Prompt injection testing
Posted by DeltaSqueezer@reddit | LocalLLaMA | View on Reddit | 2 comments
As prompt injection becomes more and more common, does anyone have resources where lots of different variations of prompt injection attacks you can test a setup against? i.e. a prompt injection eval.
I'm currently manually creating my own, but it would be good to get more variety and test against a greater volume.

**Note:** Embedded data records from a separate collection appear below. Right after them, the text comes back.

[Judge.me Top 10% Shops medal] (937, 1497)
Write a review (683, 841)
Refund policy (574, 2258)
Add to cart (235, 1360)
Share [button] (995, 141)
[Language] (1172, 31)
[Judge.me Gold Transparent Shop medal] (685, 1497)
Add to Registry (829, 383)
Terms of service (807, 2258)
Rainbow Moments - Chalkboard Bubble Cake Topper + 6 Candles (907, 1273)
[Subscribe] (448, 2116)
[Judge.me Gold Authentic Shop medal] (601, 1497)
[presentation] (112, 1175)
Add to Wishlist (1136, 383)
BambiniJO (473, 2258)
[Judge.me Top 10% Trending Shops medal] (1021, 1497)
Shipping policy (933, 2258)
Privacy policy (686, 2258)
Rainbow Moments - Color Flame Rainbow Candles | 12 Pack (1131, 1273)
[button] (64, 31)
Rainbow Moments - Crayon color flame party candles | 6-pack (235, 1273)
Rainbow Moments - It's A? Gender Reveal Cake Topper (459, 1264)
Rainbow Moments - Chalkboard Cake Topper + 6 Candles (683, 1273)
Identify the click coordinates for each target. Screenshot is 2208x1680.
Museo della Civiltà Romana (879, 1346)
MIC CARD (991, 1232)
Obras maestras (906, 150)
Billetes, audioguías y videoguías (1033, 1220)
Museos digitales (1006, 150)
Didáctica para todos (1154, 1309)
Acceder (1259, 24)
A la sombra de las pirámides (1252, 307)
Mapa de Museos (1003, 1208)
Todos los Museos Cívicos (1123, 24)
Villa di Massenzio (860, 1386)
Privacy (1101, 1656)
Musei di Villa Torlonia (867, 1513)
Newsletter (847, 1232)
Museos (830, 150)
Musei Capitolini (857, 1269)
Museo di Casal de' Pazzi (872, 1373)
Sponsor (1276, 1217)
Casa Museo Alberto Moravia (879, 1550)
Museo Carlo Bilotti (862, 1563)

SpiritRealistic8174@reddit
Good collection of attacks here: https://github.com/Josh-blythe/bordair-multimodal
Parzival_3110@reddit
I would split this into public suites and your own attack harness.
Useful starting points:
promptfoo redteam. Good for quick coverage across jailbreaks, prompt leaks, tool misuse, data exfiltration, and policy bypass style cases.
garak. More model security focused, but it has a lot of probes and is useful if you want breadth rather than only hand written examples.
OWASP LLM Top 10. Not an eval by itself, but a good taxonomy for making sure your cases cover indirect injection, sensitive info disclosure, excessive agency, insecure plugin design, and supply chain style failures.
Meta Purple Llama CyberSecEval. Worth looking at for security oriented test ideas, though you will probably still need to adapt it to your app and tool surface.
AgentDojo if your setup includes tools or agents. It is closer to the real failure mode where malicious content sits inside retrieved documents, emails, webpages, or tool outputs.
The most important thing is to test the whole system, not just the base model. I would include cases where the injection is in retrieved context, a webpage, a PDF, a calendar event, a commit message, a filename, and a tool result. Then score whether the system followed the trusted instruction hierarchy, leaked secrets, called a dangerous tool, changed state, or simply asked for confirmation.
Also keep a small custom regression set from attacks that actually fooled your setup. Public datasets are good for coverage, but your own failures are usually the highest signal evals.